[WRITTEN INSTRUCTION]
Reproduce the entries below word for word, from the first line through the line that contains "[x=264, y=204]", including that line.

(Raw entries)
________________________

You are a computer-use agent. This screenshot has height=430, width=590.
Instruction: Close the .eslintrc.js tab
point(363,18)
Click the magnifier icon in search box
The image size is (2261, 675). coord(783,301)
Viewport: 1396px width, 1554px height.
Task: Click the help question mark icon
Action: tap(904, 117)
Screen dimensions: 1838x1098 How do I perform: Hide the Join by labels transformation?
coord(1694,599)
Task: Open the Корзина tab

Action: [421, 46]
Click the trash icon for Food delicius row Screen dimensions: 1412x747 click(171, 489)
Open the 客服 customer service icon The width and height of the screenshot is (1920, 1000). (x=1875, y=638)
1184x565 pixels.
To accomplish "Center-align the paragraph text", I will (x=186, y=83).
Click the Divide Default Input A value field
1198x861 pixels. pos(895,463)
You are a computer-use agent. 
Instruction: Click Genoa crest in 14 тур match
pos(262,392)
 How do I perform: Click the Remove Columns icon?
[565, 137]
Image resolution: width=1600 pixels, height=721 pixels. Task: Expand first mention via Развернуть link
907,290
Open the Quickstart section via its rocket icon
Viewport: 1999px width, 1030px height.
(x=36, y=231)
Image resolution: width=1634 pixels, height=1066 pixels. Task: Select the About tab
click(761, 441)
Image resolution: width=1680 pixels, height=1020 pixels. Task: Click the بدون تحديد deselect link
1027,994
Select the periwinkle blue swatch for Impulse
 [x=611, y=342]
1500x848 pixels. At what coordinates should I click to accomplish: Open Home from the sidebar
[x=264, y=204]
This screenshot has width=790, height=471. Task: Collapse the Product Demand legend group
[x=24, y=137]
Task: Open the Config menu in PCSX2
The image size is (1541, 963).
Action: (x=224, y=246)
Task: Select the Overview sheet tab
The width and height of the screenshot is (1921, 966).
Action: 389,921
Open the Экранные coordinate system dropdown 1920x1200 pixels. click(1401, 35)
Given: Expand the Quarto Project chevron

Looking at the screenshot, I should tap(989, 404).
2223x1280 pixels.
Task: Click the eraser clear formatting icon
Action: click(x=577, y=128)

________________________

[RESULT OF THE EXERCISE]
You are a computer-use agent. This screenshot has height=430, width=590.
Instruction: Close the .eslintrc.js tab
point(363,18)
Click the magnifier icon in search box
The image size is (2261, 675). coord(783,301)
Viewport: 1396px width, 1554px height.
Task: Click the help question mark icon
Action: tap(904, 117)
Screen dimensions: 1838x1098 How do I perform: Hide the Join by labels transformation?
coord(1694,599)
Task: Open the Корзина tab

Action: [421, 46]
Click the trash icon for Food delicius row Screen dimensions: 1412x747 click(171, 489)
Open the 客服 customer service icon The width and height of the screenshot is (1920, 1000). (x=1875, y=638)
1184x565 pixels.
To accomplish "Center-align the paragraph text", I will (x=186, y=83).
Click the Divide Default Input A value field
1198x861 pixels. pos(895,463)
You are a computer-use agent. 
Instruction: Click Genoa crest in 14 тур match
pos(262,392)
 How do I perform: Click the Remove Columns icon?
[565, 137]
Image resolution: width=1600 pixels, height=721 pixels. Task: Expand first mention via Развернуть link
907,290
Open the Quickstart section via its rocket icon
Viewport: 1999px width, 1030px height.
(x=36, y=231)
Image resolution: width=1634 pixels, height=1066 pixels. Task: Select the About tab
click(761, 441)
Image resolution: width=1680 pixels, height=1020 pixels. Task: Click the بدون تحديد deselect link
1027,994
Select the periwinkle blue swatch for Impulse
 [x=611, y=342]
1500x848 pixels. At what coordinates should I click to accomplish: Open Home from the sidebar
[x=264, y=204]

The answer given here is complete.